> **Quoted text**
— Start —
Written by  Paul Greco

2012 U.S. Dist. LEXIS 66593 (D.D.C. 2012)


The heightened threat and increased public awareness of international terrorism, particularly in the wake of domestic catastrophes like the World Trade Center bombing of 1993, the Oklahoma City bombing, and the September 11th terrorist attacks, has motivated legislative efforts to rein in the financial support behind terrorist organizations.Since the early 90’s, legislation drafted with the specific aim of creating a private cause of action against terrorist organizations and supporters of terrorism worldwide have included the Antiterrorism Act of 1991 (ATA), the Torture Victim Protection Act of 1991 (TVPA), and provisions of the Antiterrorism and Effective Death Penalty Act of 1996 (AEDPA). The state-sponsor of terrorism exception to the Foreign Sovereign Immunities Act of 1976 (FSIA) has also developed through federal statutes subsequent to AEDPA and case precedent5 to become an effective means of targeting states that financially support acts of terrorism.
— End —
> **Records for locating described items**
— Start —
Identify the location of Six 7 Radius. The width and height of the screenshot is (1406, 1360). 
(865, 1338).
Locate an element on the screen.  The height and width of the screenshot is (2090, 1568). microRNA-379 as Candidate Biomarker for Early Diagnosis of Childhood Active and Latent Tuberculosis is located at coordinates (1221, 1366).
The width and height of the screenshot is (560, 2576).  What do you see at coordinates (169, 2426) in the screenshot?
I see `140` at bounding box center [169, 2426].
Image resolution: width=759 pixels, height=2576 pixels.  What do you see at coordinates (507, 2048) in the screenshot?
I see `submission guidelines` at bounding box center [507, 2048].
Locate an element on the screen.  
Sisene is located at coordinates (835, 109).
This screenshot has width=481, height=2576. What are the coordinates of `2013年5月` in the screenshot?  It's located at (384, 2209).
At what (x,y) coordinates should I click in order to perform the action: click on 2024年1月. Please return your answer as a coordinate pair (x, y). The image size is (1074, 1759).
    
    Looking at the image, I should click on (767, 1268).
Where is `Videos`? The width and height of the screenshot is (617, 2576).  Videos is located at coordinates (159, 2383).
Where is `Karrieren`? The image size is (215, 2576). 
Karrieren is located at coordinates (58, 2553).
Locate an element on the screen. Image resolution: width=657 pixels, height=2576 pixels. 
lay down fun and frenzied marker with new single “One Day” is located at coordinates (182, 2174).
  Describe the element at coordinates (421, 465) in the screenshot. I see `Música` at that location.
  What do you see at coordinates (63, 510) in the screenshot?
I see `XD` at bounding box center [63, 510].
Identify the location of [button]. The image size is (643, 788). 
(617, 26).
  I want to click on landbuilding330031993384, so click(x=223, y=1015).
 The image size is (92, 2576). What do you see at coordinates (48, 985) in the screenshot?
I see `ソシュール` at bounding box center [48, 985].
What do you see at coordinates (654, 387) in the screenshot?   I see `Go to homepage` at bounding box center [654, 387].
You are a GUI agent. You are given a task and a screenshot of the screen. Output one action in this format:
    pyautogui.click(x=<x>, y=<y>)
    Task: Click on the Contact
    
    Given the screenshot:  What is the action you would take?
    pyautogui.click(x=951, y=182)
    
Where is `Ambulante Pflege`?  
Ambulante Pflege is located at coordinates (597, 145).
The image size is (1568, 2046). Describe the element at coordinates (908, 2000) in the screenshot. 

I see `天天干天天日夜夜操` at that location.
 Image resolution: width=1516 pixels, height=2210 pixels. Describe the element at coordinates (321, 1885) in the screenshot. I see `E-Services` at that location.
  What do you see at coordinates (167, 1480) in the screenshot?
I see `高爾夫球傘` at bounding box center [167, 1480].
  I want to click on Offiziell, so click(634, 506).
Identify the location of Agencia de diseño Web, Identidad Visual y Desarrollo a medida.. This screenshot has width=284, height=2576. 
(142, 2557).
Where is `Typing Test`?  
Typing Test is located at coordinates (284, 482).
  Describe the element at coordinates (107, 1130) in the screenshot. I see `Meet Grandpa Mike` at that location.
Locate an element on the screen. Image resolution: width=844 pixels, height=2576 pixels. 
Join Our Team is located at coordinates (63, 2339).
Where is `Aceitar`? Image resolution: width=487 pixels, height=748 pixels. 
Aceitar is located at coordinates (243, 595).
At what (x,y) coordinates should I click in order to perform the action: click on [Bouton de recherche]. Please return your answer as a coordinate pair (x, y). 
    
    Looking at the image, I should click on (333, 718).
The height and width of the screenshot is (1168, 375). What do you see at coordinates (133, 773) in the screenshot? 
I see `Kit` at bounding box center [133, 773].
— End —
> **Written problem**
Write the next part of the passage on lawsuits against terrorism and its sponsors, starting after its final sentence. The records were drawn from a separate source.

> **Expected answer**
The recent decision in Wultz v. Islamic Republic of Iran tested this new provision as well as the rapid expansion of the exception that has occurred in the past fifteen years. In Wultz, the District Court for the District of Columbia entered a default judgment in favor of the plaintiffs, the estate, and the family of a sixteen-year-old American citizen killed in a suicide bombing in Tel Aviv. The case was brought under the private cause of action provision of § 1605A against Iran and Syria for supporting the terrorist organization that carried out the attack and vicariously committing an extrajudicial murder. The court ultimately awarded plaintiffs $332,068,634 in compensatory and punitive damages. The decision in Wultz demonstrates the Court’s agreement with Congress as to the statute’s aim of holding state supporters of terrorism accountable for their actions. It also demonstrates the merits underpinning the concern that lack of cooperation on the part of Iran, Syria, and other defendants in future cases brought under § 1605A will likely hinder the more concrete goals of compensating victims of terrorism and cutting off sources of funding for terror.